Sep 10, 2010 13:11 GMT  ·  By

For effectively treating a patient, the diagnostic is vital, but apparently there are a few issues in the United Kingdom, says a senior doctor online in the British Medical Journal.

Doctors need better facilities and enough time for each patient in order to make a correct diagnosis, says Dr Gordon Caldwell, a consultant physician at Worthing Hospital in Western Sussex.

In movies and TV series we see that after an initial diagnosis is established, and a certain treatment is applied, the patient suddenly gets worse after being better and only then begins a brainstorming for an exact diagnosis.

Well, according to Dr Caldwell, in real life things are not so different after all, reports Science Daily.

It all starts with a patient being brought to the hospital, and a team of doctors formulating a “working diagnosis”.

This diagnosis is not certain but the patient is treated as if it were the case and “if over the next few days the patient gets better, the working diagnosis is confirmed and becomes the diagnosis,” says Dr Caldwell.

However, if the patient's state does not improve, “we think again and consider whether the working diagnosis was wrong.”

The big problem is that “the time taken to reach the correct diagnosis may critically impact on the patient's chances of survival.”

Dr Caldwell says that in his career he has witnessed “many errors in the working diagnosis causing harm and even death to patients.”

Today, not enough importance is given to the way that doctors make and refine the working diagnosis and treatment plan for the patient, so “we must allow clinicians enough time to be careful in diagnosis, treatment planning and treatment review.”
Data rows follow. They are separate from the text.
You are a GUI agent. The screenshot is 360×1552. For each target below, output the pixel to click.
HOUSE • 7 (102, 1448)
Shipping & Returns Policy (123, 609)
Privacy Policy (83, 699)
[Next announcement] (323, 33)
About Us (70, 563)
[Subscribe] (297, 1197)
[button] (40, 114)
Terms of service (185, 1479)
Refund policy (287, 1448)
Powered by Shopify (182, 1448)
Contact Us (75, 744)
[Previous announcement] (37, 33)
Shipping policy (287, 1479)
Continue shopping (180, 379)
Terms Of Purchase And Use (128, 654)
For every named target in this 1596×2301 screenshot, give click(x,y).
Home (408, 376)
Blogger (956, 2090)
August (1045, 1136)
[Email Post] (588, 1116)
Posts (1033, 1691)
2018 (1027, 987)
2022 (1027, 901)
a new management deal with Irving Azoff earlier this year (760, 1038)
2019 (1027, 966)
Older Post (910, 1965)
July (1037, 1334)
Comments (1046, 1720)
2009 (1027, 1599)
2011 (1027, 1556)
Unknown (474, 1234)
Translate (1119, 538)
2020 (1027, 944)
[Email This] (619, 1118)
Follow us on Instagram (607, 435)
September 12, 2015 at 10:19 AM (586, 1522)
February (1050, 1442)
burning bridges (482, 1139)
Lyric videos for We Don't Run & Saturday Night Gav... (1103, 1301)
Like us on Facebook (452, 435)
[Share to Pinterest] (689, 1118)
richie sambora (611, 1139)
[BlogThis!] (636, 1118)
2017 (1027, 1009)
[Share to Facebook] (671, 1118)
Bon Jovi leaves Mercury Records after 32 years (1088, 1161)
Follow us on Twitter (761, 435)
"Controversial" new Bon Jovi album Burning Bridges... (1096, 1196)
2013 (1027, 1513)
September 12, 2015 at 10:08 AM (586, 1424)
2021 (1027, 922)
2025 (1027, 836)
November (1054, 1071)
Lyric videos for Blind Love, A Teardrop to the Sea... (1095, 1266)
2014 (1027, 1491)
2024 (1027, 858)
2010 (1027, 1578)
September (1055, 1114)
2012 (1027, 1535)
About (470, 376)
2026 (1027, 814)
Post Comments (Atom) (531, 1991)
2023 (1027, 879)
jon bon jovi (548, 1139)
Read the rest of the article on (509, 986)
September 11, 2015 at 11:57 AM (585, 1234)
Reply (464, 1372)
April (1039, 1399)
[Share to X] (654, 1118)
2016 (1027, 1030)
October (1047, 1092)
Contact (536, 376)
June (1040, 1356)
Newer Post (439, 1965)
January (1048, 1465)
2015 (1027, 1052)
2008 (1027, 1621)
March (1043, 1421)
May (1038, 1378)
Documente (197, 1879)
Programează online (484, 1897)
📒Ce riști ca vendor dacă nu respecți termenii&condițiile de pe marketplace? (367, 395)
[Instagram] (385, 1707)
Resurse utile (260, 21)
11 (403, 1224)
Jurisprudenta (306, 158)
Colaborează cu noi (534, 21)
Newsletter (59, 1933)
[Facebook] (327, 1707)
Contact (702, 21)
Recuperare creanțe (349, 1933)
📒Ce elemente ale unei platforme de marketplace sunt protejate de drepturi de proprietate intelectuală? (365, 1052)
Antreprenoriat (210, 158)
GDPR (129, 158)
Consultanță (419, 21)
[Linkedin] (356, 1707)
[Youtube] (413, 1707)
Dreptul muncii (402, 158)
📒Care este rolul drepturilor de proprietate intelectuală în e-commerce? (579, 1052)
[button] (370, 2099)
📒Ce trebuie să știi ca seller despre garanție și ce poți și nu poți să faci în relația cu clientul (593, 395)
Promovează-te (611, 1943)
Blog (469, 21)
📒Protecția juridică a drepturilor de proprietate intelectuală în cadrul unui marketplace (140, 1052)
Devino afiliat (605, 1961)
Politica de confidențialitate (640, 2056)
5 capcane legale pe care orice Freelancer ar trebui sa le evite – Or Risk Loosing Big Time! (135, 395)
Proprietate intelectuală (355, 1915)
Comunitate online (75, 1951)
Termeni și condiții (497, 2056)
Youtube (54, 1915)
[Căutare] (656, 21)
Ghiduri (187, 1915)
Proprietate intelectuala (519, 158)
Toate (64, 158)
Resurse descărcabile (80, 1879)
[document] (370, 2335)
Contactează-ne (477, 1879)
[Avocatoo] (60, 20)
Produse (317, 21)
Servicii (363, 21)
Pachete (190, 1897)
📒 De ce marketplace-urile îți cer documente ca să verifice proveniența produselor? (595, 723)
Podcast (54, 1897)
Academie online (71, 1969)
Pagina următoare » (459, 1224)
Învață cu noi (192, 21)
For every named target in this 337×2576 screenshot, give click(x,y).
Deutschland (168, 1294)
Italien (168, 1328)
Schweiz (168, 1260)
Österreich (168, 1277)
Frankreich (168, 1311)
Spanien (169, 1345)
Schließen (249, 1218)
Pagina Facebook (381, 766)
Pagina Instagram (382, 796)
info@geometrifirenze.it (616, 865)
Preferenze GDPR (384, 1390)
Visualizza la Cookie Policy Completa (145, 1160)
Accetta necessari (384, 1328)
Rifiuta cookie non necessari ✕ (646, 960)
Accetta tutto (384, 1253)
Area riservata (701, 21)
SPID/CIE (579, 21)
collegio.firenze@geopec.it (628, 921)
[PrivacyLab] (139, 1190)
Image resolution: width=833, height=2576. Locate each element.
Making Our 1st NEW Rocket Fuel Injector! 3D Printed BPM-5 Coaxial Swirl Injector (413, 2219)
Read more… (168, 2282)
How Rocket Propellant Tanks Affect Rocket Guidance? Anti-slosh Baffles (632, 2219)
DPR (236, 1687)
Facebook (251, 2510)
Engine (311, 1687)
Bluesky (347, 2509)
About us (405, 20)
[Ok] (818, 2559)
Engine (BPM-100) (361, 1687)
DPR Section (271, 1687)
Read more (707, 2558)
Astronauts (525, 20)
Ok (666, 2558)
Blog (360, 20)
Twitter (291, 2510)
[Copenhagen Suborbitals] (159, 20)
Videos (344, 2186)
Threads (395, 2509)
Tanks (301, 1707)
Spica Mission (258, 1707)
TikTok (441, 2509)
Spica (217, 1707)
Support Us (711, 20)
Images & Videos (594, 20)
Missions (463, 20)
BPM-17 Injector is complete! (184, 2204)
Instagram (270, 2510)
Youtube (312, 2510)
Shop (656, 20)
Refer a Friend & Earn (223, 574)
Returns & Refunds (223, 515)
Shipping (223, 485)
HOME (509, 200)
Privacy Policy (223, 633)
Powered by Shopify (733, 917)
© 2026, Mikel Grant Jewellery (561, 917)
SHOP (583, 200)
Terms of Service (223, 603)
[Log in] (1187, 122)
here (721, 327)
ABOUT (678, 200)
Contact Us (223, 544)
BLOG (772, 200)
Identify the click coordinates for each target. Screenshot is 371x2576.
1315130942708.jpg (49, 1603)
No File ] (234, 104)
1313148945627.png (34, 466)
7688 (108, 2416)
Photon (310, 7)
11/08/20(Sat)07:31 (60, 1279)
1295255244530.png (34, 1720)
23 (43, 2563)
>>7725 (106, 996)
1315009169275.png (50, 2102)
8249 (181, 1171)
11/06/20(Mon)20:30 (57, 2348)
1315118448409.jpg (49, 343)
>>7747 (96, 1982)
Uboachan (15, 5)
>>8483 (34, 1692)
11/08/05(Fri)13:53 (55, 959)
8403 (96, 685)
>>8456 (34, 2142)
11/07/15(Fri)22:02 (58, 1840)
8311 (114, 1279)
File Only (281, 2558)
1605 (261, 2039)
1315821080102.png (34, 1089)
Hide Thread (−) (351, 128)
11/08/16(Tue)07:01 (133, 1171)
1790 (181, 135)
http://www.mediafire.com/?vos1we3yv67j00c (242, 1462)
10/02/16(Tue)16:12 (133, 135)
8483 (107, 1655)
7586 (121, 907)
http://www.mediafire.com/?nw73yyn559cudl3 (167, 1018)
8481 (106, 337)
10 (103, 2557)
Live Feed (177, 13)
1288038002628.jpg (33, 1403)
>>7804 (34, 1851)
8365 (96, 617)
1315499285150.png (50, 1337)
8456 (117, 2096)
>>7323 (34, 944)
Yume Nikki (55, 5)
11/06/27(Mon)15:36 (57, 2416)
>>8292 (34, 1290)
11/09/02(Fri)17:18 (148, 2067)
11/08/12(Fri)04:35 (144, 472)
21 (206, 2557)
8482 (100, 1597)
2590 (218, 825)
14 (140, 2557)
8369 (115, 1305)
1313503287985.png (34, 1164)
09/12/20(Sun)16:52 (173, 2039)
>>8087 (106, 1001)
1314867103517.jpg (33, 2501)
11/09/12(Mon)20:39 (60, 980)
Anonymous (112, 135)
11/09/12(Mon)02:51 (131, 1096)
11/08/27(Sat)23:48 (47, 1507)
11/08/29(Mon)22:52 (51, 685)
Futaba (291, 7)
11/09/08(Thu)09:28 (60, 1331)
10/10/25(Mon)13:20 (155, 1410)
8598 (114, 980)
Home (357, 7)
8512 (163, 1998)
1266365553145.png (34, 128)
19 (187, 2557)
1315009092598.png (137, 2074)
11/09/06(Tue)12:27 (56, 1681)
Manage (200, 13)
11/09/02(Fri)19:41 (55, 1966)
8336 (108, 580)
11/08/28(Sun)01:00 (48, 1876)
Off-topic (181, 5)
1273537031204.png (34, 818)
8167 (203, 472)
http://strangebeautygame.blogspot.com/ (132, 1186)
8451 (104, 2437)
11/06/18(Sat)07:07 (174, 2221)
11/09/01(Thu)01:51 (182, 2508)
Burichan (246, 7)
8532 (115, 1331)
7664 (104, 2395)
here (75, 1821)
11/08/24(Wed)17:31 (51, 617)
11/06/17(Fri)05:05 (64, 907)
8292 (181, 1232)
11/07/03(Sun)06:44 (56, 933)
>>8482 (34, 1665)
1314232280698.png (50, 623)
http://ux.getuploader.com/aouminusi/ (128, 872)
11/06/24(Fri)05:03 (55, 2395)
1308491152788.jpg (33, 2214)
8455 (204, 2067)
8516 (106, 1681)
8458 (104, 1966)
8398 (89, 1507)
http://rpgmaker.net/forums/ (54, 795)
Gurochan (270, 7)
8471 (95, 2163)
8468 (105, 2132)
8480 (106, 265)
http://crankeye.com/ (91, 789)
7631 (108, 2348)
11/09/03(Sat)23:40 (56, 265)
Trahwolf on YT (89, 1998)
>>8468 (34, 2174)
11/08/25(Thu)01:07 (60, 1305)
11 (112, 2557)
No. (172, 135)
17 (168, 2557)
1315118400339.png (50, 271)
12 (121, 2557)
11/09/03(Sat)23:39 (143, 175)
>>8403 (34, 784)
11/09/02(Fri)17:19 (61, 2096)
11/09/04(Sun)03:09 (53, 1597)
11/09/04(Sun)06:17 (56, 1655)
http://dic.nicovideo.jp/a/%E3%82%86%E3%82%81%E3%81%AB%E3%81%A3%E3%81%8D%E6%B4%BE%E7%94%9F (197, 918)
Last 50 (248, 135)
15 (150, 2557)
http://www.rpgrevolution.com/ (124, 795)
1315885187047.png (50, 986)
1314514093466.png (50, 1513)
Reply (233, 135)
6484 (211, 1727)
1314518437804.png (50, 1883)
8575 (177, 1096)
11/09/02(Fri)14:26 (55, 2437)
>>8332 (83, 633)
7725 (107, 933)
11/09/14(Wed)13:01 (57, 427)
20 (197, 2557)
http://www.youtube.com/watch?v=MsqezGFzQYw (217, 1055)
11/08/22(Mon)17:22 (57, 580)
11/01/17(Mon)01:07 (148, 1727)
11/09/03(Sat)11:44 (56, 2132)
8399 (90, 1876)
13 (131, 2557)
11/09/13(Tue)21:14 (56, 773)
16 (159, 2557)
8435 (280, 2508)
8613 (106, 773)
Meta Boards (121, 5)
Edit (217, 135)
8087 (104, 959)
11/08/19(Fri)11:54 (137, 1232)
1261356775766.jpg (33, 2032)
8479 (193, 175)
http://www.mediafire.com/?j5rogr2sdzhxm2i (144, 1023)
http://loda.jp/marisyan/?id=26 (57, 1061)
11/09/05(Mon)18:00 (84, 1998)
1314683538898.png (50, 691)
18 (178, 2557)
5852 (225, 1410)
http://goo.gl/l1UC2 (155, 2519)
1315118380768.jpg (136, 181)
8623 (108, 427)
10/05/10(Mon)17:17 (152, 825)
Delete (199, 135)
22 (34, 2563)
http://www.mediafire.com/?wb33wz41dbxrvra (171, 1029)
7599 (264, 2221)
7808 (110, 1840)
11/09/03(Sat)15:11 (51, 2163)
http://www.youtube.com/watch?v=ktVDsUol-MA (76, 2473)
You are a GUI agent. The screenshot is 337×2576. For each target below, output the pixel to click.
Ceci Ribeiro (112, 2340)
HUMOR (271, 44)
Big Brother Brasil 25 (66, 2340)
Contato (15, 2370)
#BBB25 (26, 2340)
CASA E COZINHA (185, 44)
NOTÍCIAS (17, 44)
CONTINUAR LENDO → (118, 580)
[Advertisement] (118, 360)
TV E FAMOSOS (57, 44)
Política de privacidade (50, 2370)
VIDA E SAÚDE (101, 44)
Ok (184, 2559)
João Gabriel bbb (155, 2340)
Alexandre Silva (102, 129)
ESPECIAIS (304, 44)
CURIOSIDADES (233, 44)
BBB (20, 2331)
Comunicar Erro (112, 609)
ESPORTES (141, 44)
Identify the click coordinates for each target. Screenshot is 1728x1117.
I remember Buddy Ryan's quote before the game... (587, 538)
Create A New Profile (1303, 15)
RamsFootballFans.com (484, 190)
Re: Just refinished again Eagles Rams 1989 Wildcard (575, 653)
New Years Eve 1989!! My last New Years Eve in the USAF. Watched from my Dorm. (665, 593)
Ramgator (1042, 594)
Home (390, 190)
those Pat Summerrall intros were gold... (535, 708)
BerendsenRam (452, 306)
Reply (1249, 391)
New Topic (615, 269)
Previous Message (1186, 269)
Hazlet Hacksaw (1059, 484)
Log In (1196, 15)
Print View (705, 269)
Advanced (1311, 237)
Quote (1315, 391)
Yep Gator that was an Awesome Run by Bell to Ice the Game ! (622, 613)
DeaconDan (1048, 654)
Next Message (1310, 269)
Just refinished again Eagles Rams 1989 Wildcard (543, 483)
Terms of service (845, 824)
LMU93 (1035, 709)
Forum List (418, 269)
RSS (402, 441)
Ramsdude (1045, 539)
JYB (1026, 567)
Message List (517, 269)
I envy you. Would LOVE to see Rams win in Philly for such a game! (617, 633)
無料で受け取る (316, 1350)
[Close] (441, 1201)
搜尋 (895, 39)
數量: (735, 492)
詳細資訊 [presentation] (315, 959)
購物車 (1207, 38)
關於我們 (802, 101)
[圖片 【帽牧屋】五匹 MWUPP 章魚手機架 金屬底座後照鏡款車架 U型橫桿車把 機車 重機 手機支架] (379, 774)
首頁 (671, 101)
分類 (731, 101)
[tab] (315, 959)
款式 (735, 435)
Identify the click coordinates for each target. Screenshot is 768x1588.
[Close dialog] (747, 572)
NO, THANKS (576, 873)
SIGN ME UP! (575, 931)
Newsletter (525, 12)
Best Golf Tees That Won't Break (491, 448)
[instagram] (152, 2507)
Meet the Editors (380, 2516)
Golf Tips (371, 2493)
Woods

“We must design our working spaces and information systems to maximize doctors' ability to see, understand, and deliberate on the information needed for more precise diagnosis,” concluded Dr Caldwell.

“We must urgently consider how to provide rooms, time, and information for doctors to do the most difficult part of their job and the part most prone to error: the clinical thinking in making the working diagnosis and treatment plan.”